Generation and characterization of a conditional eNOS knock out mouse model for cell-specific reactivation of eNOS in gain-of-function studies

Abstract

Nitric oxide (NO) produced by endothelial nitric oxide synthase (eNOS) in the vessel wall regulates blood pressure and cardiovascular hemodynamics. In this study, we generated conditional eNOS knock out (KO) mice characterized by a duplicated/inverted exon 2 flanked with two pairs of loxP regions (eNOS^inv/inv); a Cre-recombinase activity induces cell-specific reactivation of eNOS, as a result of a flipping of the inverted exon 2 (eNOS^fl).
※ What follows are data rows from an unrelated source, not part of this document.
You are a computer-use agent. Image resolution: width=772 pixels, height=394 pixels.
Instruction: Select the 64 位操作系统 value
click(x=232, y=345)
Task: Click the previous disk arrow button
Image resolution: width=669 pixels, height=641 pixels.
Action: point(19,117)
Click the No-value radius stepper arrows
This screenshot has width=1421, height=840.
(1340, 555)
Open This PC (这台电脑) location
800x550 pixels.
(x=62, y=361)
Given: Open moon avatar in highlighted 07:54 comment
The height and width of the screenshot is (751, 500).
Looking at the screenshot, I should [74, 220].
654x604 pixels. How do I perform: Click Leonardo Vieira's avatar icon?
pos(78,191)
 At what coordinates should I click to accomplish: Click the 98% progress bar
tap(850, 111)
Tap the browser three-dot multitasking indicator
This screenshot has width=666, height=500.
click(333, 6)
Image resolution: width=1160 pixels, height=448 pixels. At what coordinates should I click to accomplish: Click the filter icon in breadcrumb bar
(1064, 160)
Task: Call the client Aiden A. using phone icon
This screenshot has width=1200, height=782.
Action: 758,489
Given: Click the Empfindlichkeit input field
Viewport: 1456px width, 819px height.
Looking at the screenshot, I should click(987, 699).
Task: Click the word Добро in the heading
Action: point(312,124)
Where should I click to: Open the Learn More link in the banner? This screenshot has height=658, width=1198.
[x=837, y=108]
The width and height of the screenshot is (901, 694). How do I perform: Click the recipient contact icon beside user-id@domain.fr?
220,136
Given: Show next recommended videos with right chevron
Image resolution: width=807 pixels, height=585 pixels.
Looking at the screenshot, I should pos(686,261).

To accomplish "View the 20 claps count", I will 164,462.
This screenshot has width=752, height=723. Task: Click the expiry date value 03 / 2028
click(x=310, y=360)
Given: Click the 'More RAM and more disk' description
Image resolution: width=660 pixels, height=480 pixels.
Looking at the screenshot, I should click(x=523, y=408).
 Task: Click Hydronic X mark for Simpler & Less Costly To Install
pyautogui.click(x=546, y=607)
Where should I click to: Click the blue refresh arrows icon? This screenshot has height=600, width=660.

This work aimed to test the efficiency of the Cre-mediated cell-specific recombination and the resulting eNOS expression/function. As proof of concept, we crossed eNOS^inv/inv mice with DeleterCre^pos (DelCre^pos) mice, expressing Cre recombinase in all cells. We generated heterozygous eNOS^fl/inv or homozygous eNOS^fl/fl mice, and eNOS^inv/inv littermate mice. We found that both eNOS^fl/fl and eNOS^fl/inv mice express eNOS and the overall expression level depends on the number of mutated alleles, while eNOS^inv/inv mice did not show any eNOS expression. Vascular endothelial function was restored in eNOS^fl/fl and eNOS^fl/inv mice, as determined by ACh-dependent vasodilation of aortic rings. Cre-dependent reactivation of eNOS in eNOS^fl/fl and eNOS^fl/inv mice rescued eNOS^inv/inv (phenotypically global eNOS KO) mice from hypertension. These findings demonstrate that eNOS expression is restored in eNOS^fl/fl mice at comparable physiological levels of WT mice, and its functional activity is independent on the number of the reactivated alleles. Therefore, eNOS^inv/inv mice are a useful model for studying the effects of conditional reactivation of eNOS and gene dosage effects in specific cells for gain-of-function studies.